Весть о Победе догнала нас на марше. Мы расположились лагерем, зажгли костры. Ошалелые от счастья, всю ночь не могли уснуть. На следующий день полевая почта порадовала очередными письмами из дому. Но это уже были устаревшие письма, адресованные на фронт, которого отныне не существовало. Мы читали и перечитывали их с некоторым недоумением, как давние исторические письмена.
Военная судьба скоро облюбовала для нас новую дальнюю дорогу. В июле, погрузившись в эшелоны, мы отправились на другой край земли — воевать с японцами. Мы проезжали как раз по тем местам, которые освобождали, и, наверное, каждый думал, хватит ли его жизни, чтобы заново восстановить все эти города, станции, деревни. Ну а потом начался собственно глубокий тыл, самая глубина государства, из которой мы черпали живую воду без малого четыре года.
За Харьковом стало ясно, что все тридцать эшелонов стрелкового корпуса генерала Шкодуновича направляются на Дальний Восток не по транссибирской магистрали, а кружным путем — через Казахстан, по Турксибу.
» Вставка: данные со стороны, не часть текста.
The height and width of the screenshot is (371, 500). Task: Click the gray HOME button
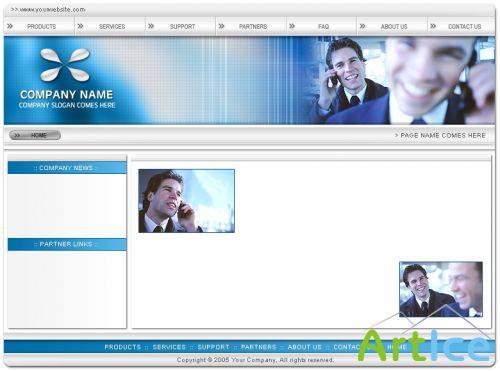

Значит, будем проезжать Актюбинск. И я дал из Саратова телеграмму домой.
Едва головной эшелон дивизии остановился близ Актюбинска, на разъезде, где вовсю дымил мой завод ферросплавов, как я сразу увидел мать среды толпы женщин. Бросился к ней, обнял. Она тихонько заплакала, не в силах связать двух слов, тем более что нас тут же обступили женщины.
— Надолго ты? — с трепетной надеждой спросила наконец она.
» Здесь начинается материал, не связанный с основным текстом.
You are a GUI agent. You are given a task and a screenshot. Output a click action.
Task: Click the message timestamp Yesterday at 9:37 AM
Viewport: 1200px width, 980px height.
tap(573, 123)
— Часа на два, до хвостового эшелона, — скороговоркой ответил я.
Тогда все понимающие солдатки оставили нас вдвоем, хотя им, конечно же, не терпелось узнать хоть что-нибудь о своих. Мама выглядела посвежевшей, загорелой, даже какой-то моложавой, в глазах появилась незнакомая решительность.
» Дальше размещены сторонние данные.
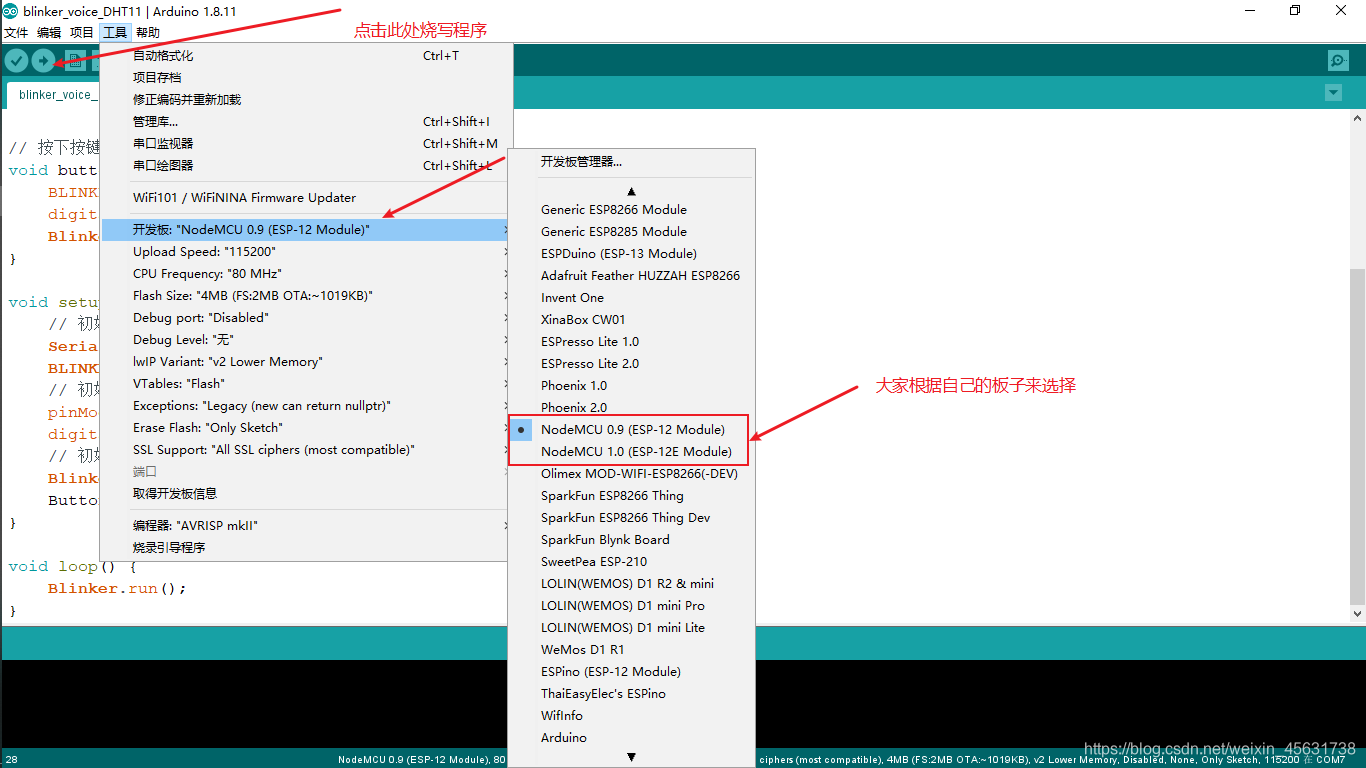Expand the Flash Size submenu
This screenshot has width=1366, height=768.
coord(300,295)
— А ты почему здесь, а не в городе? — поинтересовался я, чтобы как-то наладить наш нескладный разговор.
— Я ведь писала, что работаю караульщицей на бахчах, они тут рядышком, — оживилась она, вспомнив о большущем полосатом арбузе, который лежал поодаль. — Возьми, Боря, угости ребят.
Что можно сказать за два часа, если не виделись два военных года? В голове, будто нарочно, возникали всякие пустяковые вопросы, вроде того, откуда она, мама, узнала, что я еду именно с этим эшелоном.
— А мы тут дежурим с ночи, как пошли эти ваши поезда, — объяснила она, с удовольствием поглядывая на мой орден и медали.
Так мы и не поговорили о главном. Впрочем, главной-то была сама эта встреча. Подошел последний эшелон. Я простился с мамой и сказал, что теперь мы расстаемся ненадолго. Она согласно кивнула головой и приветно помахала обеими руками солдатам из моего вагона. Они завидовали мне, как и те женщины, что завидовали моей матери.
Не знаю уж, чем я заслужил эту досрочную побывку самым первым в дивизии. Да нет, ее заслужил не я, а мать — в награду за все пережитое в глуби тыла.